Lack of good Mac encryption, though, is quickly becoming a bugaboo.
Monday, PGP, a well-known vendor of enterprise data protection, said it plans to ship a full-disk encryption product for Mac OS X next month. This comes on the heels of a similar announcement: Check Point Software said in late May that it has shipped the industry’s first full-disk encryption for Mac OS X.
There’s no question tech vendors that serve businesses are swooning over the Mac. “The Mac is starting to make its appearance in the enterprise to a greater extent,” says Jon Oltsik, analyst at the Enterprise Strategy Group. “There’s definitely demand for more enterprise-class systems management, desktop operations, and security tools.”
Forrester Research figures Mac adoption in businesses tripled last year to 4.2 percent, largely due to grassroots efforts by small workgroups to bring Macs to work. As more employees demand Macs, business can no longer turn a blind eye.
Jon Allen, information security officer at Baylor University in Texas, has seen first-hand the pendulum shift a couple of times. Nearly all students and faculty worked on Macs until the mid-1990s when Windows PCs began to take over. By 2005, “we were a 95-percent PC shop,” Allen says. “But now we’re definitely seeing an increase in our Mac population on campus.”
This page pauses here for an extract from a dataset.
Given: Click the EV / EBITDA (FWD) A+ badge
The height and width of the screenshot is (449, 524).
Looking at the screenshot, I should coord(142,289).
Today, Allen supports 580 Windows PCs and some 150 Macs. Securing Mac data through encryption hasn’t been easy. Mac OS X comes with FileVault, an encryption tool for the home directory — a tool Allen dislikes.
For starters, FileVault can have lawyers fuming. If a Mac is lost, attorneys don’t have assurances that sensitive data actually resided in the home directory and thus was encrypted. And so they can’t make their case when fronted with Texas law concerning loss of sensitive information. What they need is full-disk encryption to ensure everything on the Mac wasn’t accessible.
Another problem with FileVault: Some Mac users at Baylor had forgotten their FileVault passwords and lost data. That’s a problem with a client-only solution. A business, on the other hand, needs centralized management of encryption tools for installation and backup, as well as repairs—that is, technicians and help desk need a pathway to get into the computer. “We encouraged people not to turn on FileVault until we have an enterprise solution,” Allen says.
Allen currently doesn’t encrypt data on Macs, but he’s been beta testing PGP’s full-disk encryption and plans to roll it out when the product becomes available. Not only will full-disk encryption better protect the university, but PGP’s centralized management tools should make his job easier.
Centralized IT management is key for businesses, agrees analyst Oltsik. “There will be smaller companies who do encryption for the Mac that will be a great fit for the consumer but that is not going to make it in the enterprise,” he says. “Enterprises want big names and central management … and the PGPs of the world supporting the Mac is an important step.”